DESCRIPTION OF THE TASK: In the entries below, find the line with "Task: Click the red Confirm button" and the line with "Given: Click the empty document number field". Print those two and everything between them exactly, and nothing else.

DATA FOR THIS TASK:
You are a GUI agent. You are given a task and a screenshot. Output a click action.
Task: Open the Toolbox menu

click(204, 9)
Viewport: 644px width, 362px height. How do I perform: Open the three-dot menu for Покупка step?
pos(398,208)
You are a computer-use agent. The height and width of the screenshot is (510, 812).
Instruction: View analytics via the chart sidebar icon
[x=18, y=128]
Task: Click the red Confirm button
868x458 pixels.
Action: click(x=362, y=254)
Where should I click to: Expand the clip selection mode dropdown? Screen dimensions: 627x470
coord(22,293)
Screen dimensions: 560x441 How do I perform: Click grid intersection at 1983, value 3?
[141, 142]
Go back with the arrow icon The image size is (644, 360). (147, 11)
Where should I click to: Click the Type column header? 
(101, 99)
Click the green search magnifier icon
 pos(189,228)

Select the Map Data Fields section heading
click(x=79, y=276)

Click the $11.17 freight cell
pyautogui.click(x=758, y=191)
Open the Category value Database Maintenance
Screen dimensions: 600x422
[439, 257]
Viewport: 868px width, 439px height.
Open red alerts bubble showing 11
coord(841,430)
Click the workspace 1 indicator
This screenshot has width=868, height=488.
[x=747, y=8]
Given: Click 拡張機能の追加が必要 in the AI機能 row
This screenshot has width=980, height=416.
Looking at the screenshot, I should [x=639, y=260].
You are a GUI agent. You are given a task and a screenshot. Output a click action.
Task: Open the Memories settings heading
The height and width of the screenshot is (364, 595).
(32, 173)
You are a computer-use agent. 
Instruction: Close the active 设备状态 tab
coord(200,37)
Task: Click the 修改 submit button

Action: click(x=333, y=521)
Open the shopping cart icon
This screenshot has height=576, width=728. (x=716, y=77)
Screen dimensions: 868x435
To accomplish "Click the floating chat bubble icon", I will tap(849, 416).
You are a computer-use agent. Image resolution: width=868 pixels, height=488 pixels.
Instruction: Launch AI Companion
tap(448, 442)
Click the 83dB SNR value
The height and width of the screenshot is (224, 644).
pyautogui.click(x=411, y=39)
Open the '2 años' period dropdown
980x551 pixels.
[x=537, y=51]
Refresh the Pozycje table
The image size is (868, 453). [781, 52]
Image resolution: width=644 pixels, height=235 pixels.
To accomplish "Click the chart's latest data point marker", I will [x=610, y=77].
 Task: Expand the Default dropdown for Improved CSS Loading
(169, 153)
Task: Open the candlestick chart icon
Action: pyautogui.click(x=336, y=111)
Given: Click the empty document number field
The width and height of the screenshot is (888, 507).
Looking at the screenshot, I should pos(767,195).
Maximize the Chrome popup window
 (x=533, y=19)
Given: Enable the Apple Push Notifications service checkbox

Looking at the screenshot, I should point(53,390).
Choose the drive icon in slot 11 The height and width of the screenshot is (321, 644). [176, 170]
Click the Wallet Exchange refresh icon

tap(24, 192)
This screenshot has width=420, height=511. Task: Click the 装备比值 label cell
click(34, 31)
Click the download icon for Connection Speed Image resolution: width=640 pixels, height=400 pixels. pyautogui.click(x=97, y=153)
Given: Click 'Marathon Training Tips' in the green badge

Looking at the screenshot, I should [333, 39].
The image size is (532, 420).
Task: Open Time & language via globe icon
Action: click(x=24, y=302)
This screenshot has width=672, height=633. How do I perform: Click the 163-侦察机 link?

WRITTEN RESPONSE:
Task: Click the red Confirm button
868x458 pixels.
Action: click(x=362, y=254)
Where should I click to: Expand the clip selection mode dropdown? Screen dimensions: 627x470
coord(22,293)
Screen dimensions: 560x441 How do I perform: Click grid intersection at 1983, value 3?
[141, 142]
Go back with the arrow icon The image size is (644, 360). (147, 11)
Where should I click to: Click the Type column header? 
(101, 99)
Click the green search magnifier icon
 pos(189,228)

Select the Map Data Fields section heading
click(x=79, y=276)

Click the $11.17 freight cell
pyautogui.click(x=758, y=191)
Open the Category value Database Maintenance
Screen dimensions: 600x422
[439, 257]
Viewport: 868px width, 439px height.
Open red alerts bubble showing 11
coord(841,430)
Click the workspace 1 indicator
This screenshot has width=868, height=488.
[x=747, y=8]
Given: Click 拡張機能の追加が必要 in the AI機能 row
This screenshot has width=980, height=416.
Looking at the screenshot, I should [x=639, y=260].
You are a GUI agent. You are given a task and a screenshot. Output a click action.
Task: Open the Memories settings heading
The height and width of the screenshot is (364, 595).
(32, 173)
You are a computer-use agent. 
Instruction: Close the active 设备状态 tab
coord(200,37)
Task: Click the 修改 submit button

Action: click(x=333, y=521)
Open the shopping cart icon
This screenshot has height=576, width=728. (x=716, y=77)
Screen dimensions: 868x435
To accomplish "Click the floating chat bubble icon", I will tap(849, 416).
You are a computer-use agent. Image resolution: width=868 pixels, height=488 pixels.
Instruction: Launch AI Companion
tap(448, 442)
Click the 83dB SNR value
The height and width of the screenshot is (224, 644).
pyautogui.click(x=411, y=39)
Open the '2 años' period dropdown
980x551 pixels.
[x=537, y=51]
Refresh the Pozycje table
The image size is (868, 453). [781, 52]
Image resolution: width=644 pixels, height=235 pixels.
To accomplish "Click the chart's latest data point marker", I will [x=610, y=77].
 Task: Expand the Default dropdown for Improved CSS Loading
(169, 153)
Task: Open the candlestick chart icon
Action: pyautogui.click(x=336, y=111)
Given: Click the empty document number field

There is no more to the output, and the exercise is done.